TEXT PASSAGE ▸
################
Question

help please...
how i integrate this

Answer 1

\[\int\limits_{}^{}\frac{ 1 }{ (x^2+1)^2}\]

Answer 2

@agent0smith

Answer 3

dx*

Answer 4

this one needs a big dose of sharkasm

Answer 5

You could apply the reduction formula.

Answer 6

hmm how .. im lost

Answer 7

go with a tan sub

Answer 8

so how do you know its a tan ? is there like a formula to it ?

Answer 9

\[\int\limits_{?}^{?}(1)/(ax^2 +b)^n dx = (2n - 3)/2b(n-1)\int\limits_{?}^{?}(1)/(ax^2 +b)^n-1) dx + (x)/2b(n-1)(ax^2 +b)^n-1 \]
When a = 1, b = 1, n =2
The -1 after (ax^2 + b) is supposed to be ^n-1, so is the last one.

Answer 10

It's tangent because the denominator has the form (stuff)^2+1.
And we know that our tangent identity has the form (tan)^2+1, yes?

Answer 11

What you have is a standard integral, which equals: arctan(x)

Answer 12

oh okay so then

Answer 13

Let me finish, real quick.

Answer 14

\[1/2 \int\limits_{?}^{?} (1)/(x^2+1) dx + (x)/(2x^2+1) \]
This is what you receive after you apply the reduction formula, but it can be simplified to:
\[\arctan(x)/2 + (x)/2(x^2+1) + C \]
Which can be further simplified as :
\[\arctan(x)/2 + (x)/(2x^2 + 2) + C\]

Answer 15

With the stance of knowledge the integral is standard and equal to arctan(x) for the first part.
################
RECORDED DATA ▸
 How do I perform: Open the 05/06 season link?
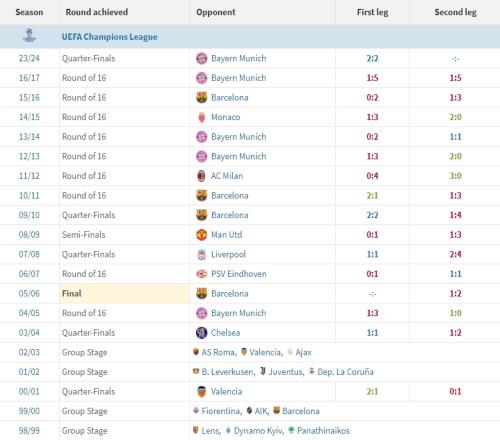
################
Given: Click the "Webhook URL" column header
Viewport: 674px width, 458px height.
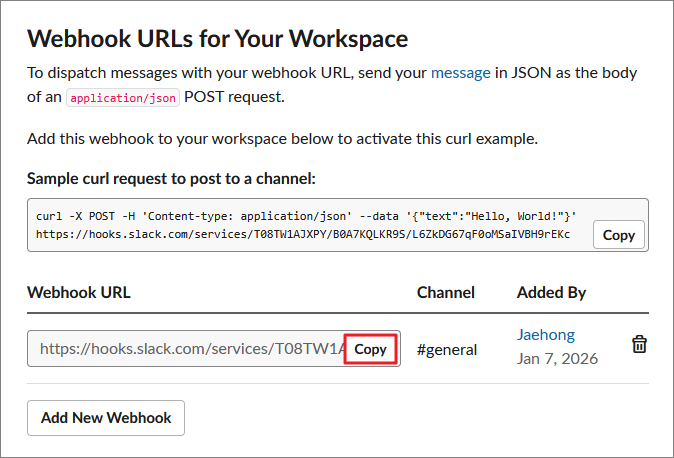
################
SHORT TASK A ▸ From the integration thread, list each constant in the general reduction formula along with the value it is given for this integral.
SHORT TASK B ▸
Answer these questions from the integration thread, each on its own line marked (i), (ii), (iii):
(i) What does the reply "You could apply the reduction formula." suggest using?
(ii) What kind of substitution does the reply that starts with "go with" recommend?
(iii) What form of the denominator is given as the reason for using tangent?
SHORT TASK C ▸ Carry on the integration thread from its last post.

TASK RESPONSE A ▸
a = 1
b = 1
n = 2

TASK RESPONSE B ▸
(i) The reduction formula
(ii) A tan substitution
(iii) (stuff)^2+1

TASK RESPONSE C ▸
Answer 16

What is this formula..? 0_o weird...

Answer 17

My teacher taught it to me, it seems to work, if not then I am not sure. She suggested it.

Answer 18

Weirrrrrd :D lol

Answer 19

It's supposed to help with integration by parts. >.< At least that is what I was told.

Answer 20

So ya.. another way to approach the problem is with trig sub.
\(\large\rm x=\tan\theta\)

Understand how to proceed from there Marci? :d
\(\large\rm dx=?\)

Answer 21

woah lol

Answer 22

sec^2 theta

Answer 23

Oh yeah, in my notes, "any kind of integral has it's own type of reduction formula depending on how it is setup."

Answer 24

oh so what other reduction formulas do you know of @Vuriffy

Answer 25

Every integral I have learned about has a form of reduction formula which corresponds with the values given in the integral. I don't know exactly how to explain it.

Answer 26

ohhh lool

Answer 27

\[\large\rm dx=\sec^2\theta~d \theta\]Yes.
So then plug in the pieces.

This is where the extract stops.